Pointing data for pages and screens
==========

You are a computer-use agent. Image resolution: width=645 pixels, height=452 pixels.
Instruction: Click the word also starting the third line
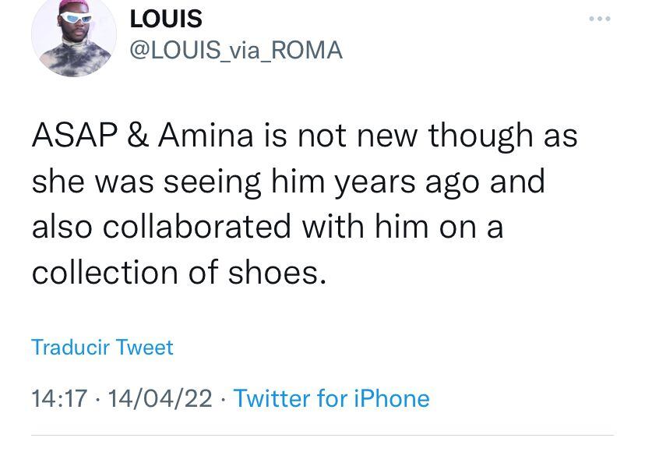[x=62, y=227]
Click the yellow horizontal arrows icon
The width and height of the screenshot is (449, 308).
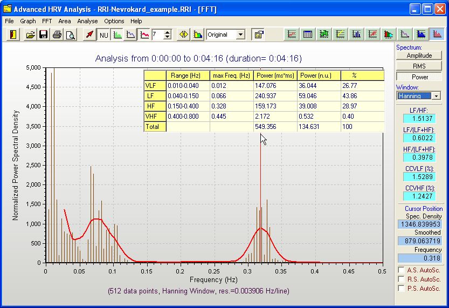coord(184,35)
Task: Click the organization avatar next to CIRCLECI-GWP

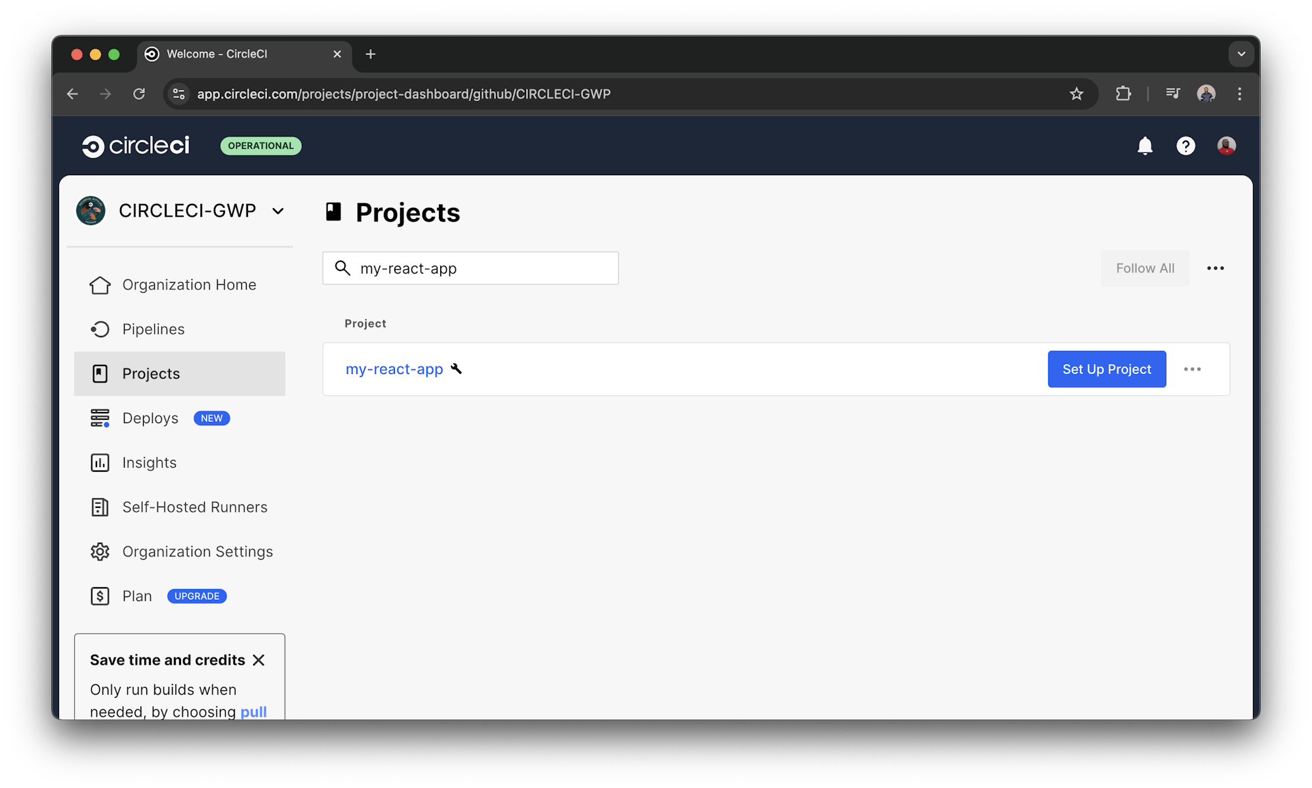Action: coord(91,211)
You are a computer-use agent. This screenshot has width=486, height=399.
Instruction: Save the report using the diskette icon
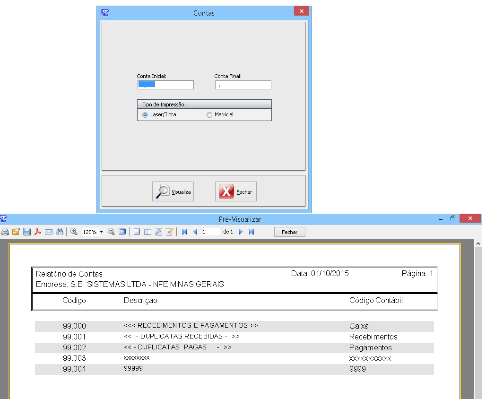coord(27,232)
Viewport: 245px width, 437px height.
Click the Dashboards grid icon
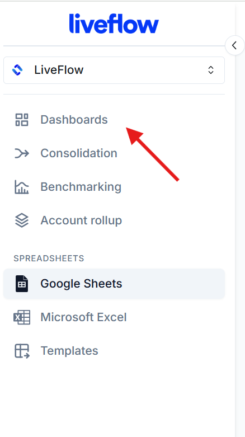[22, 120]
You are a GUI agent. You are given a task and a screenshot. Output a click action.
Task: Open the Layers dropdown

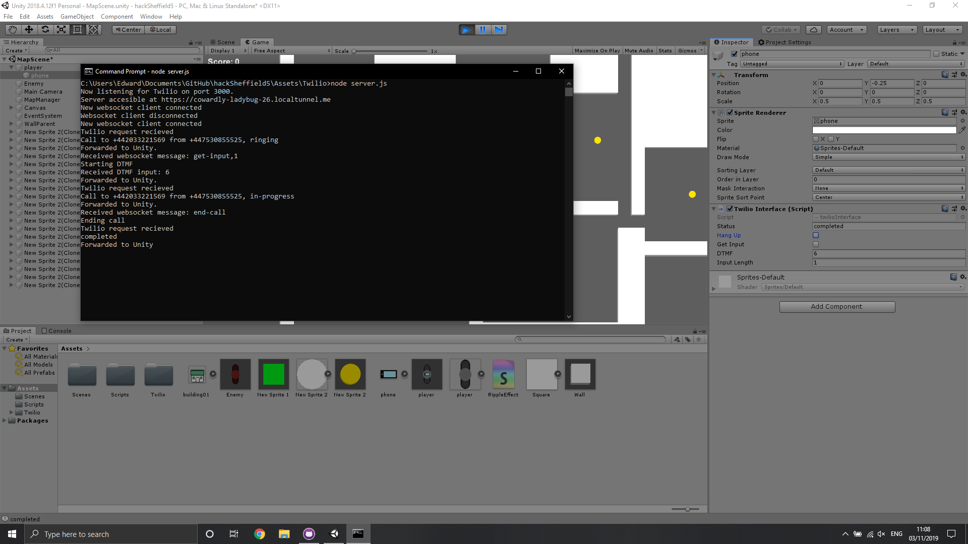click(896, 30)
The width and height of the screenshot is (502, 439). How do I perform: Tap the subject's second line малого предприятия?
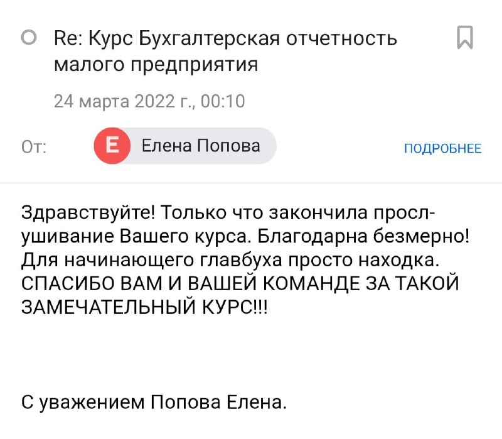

==========

> **Exercise goal**:
Reproduce the entire listing above word for word, leaving out the pictures.

> **The reply**:
You are a computer-use agent. Image resolution: width=645 pixels, height=452 pixels.
Instruction: Click the word also starting the third line
[x=62, y=227]
Click the yellow horizontal arrows icon
The width and height of the screenshot is (449, 308).
coord(184,35)
Task: Click the organization avatar next to CIRCLECI-GWP

Action: coord(91,211)
You are a computer-use agent. This screenshot has width=486, height=399.
Instruction: Save the report using the diskette icon
coord(27,232)
Viewport: 245px width, 437px height.
Click the Dashboards grid icon
[22, 120]
You are a GUI agent. You are given a task and a screenshot. Output a click action.
Task: Open the Layers dropdown

click(896, 30)
The width and height of the screenshot is (502, 439). How do I perform: Tap the subject's second line малого предприятия?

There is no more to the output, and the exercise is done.